▶ Фрагмент страницы

Возьмем пример самого А. Жовтиса: стихотворение В. Казина «Гармонист». Не будем выписывать текста: нам хочется, чтобы читатель этой рецензии сам раскрыл книгу А. Жовтиса и сам прочитал в ней на страницах 120–127 и это стихотворение, и его отличный разбор. Выпишем только последовательность, в которой чередуются в пяти строфах этого стихотворения строки 5- и 4-стопного хорея: 5554, 5545, 5444, 5545, 5554. Курсивом выделены редкие малоударные (то есть особенно выразительные) ритмические формы четырехстопного хорея («Ягодами земляничными…»), полужирным шрифтом – единственная в стихотворении полноударная его форма («…Стала сладко бредить грязь»). Достаточно беглого взгляда на эту схему, чтобы увидеть, как симметричен метрический рисунок этого стихотворения. В первой и последней строфе 4-стопная, укороченная строка спокойно замыкает собой четверостишие; во второй и в предпоследней строфе она уже беспокойно вторгается внутрь его; наконец, центральная строфа почти вся состоит из таких укороченных строк и притом с самым резким, напряженным ритмом. От спокойствия к напряжению и опять к спокойствию – такова основная метрическая композиция стихотворения. Взглянем в текст: она полностью совпадает со смысловой композицией. Вот этого основного соответствия – как это ни странно – и не заметил А. Жовтис. Он сосредоточился на мелочах, и «слон» остался непримеченным.

▶ Исходные данные
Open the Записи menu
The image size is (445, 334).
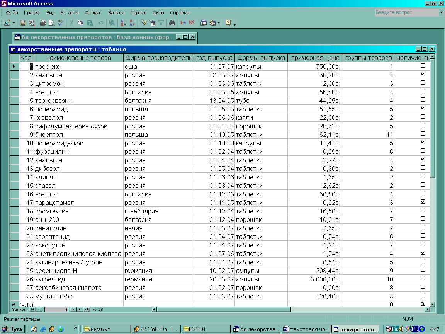coord(116,12)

▶ Задания
1: Согласуются ли с фрагментом страницы утверждения ниже? Ответьте «да» или «нет» на каждое и подтвердите ответ точной цитатой из фрагмента.
(a) Стихотворение «Гармонист» и его разбор находятся в книге А. Жовтиса на страницах 120–127.
(b) В «Гармонисте» несколько полноударных форм четырехстопного хорея.
(c) А. Жовтис заметил, что метрическая композиция стихотворения совпадает со смысловой.
2: По фрагменту страницы выпишите по порядку схемы чередования 5- и 4-стопного хорея для всех строф «Гармониста».

▶ Ответы к заданиям
1:
(a) Да: «сам прочитал в ней на страницах 120–127 и это стихотворение, и его отличный разбор».
(b) Нет: «полужирным шрифтом – единственная в стихотворении полноударная его форма».
(c) Нет: «Вот этого основного соответствия – как это ни странно – и не заметил А. Жовтис».

2:
1. 5554
2. 5545
3. 5444
4. 5545
5. 5554